# RECORDS SUPPLIED
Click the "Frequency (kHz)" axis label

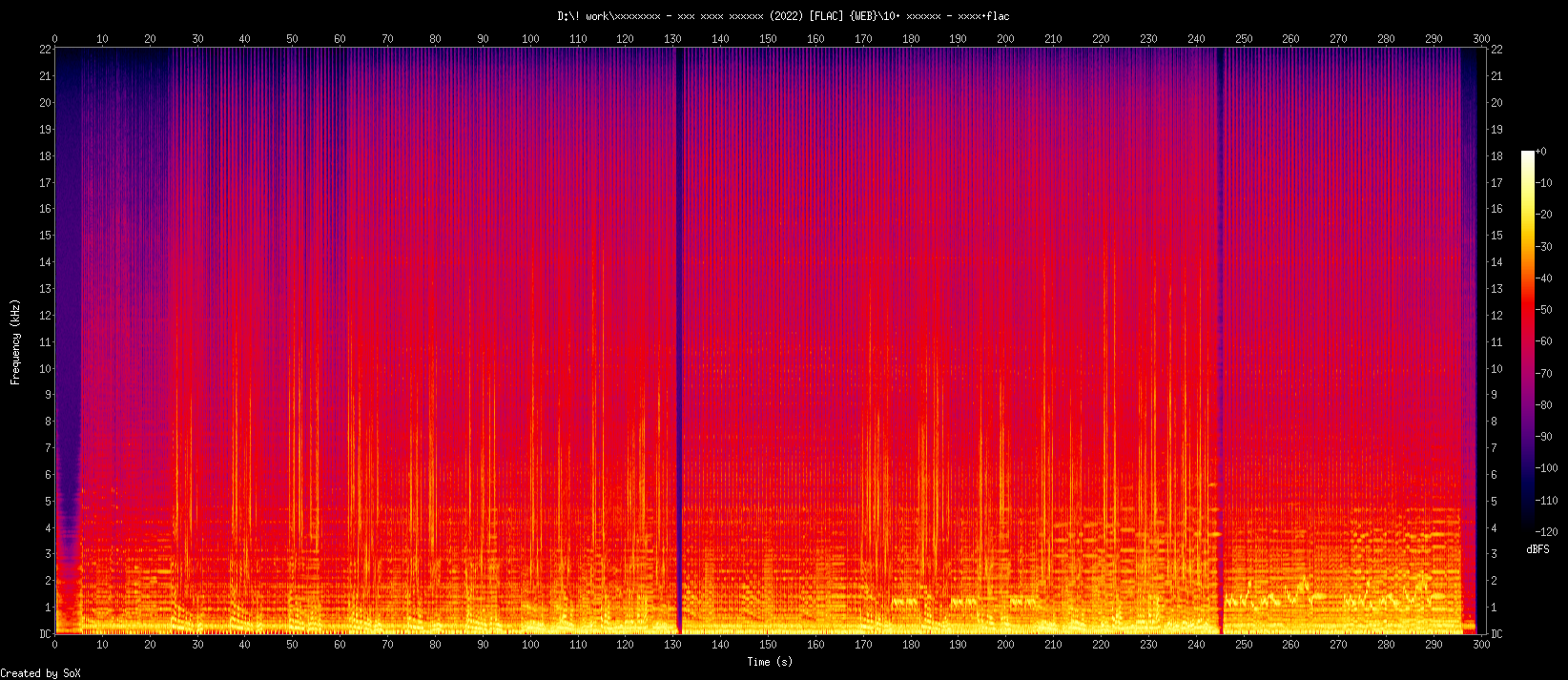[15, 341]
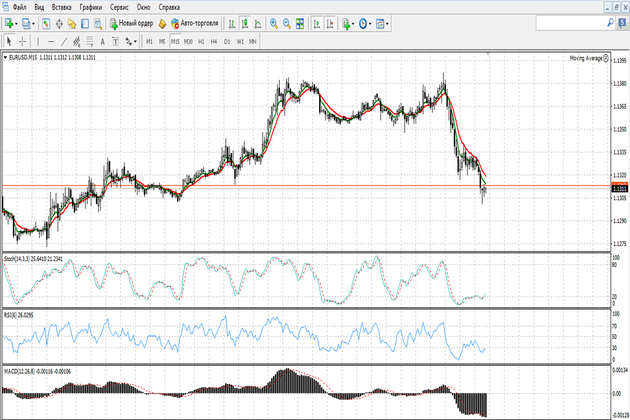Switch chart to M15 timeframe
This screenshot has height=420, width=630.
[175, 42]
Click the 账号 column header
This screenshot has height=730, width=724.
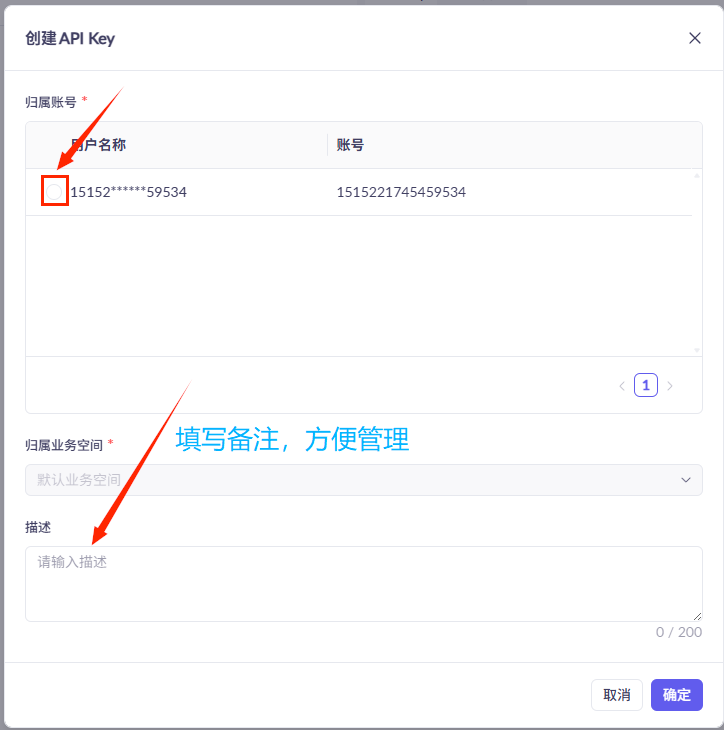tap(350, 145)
==
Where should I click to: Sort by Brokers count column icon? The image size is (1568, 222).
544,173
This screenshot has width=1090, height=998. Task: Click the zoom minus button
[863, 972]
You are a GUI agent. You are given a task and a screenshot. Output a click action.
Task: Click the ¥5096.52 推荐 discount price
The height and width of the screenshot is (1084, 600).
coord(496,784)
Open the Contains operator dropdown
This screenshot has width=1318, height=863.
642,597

# WHAT IS REQUIRED
Only the lines above from the one with "Where should I" through the one with "You are a GUI" should be duplicated, character for character.

# RESULT BELOW
Where should I click to: Sort by Brokers count column icon? The image size is (1568, 222).
544,173
This screenshot has width=1090, height=998. Task: Click the zoom minus button
[863, 972]
You are a GUI agent. You are given a task and a screenshot. Output a click action.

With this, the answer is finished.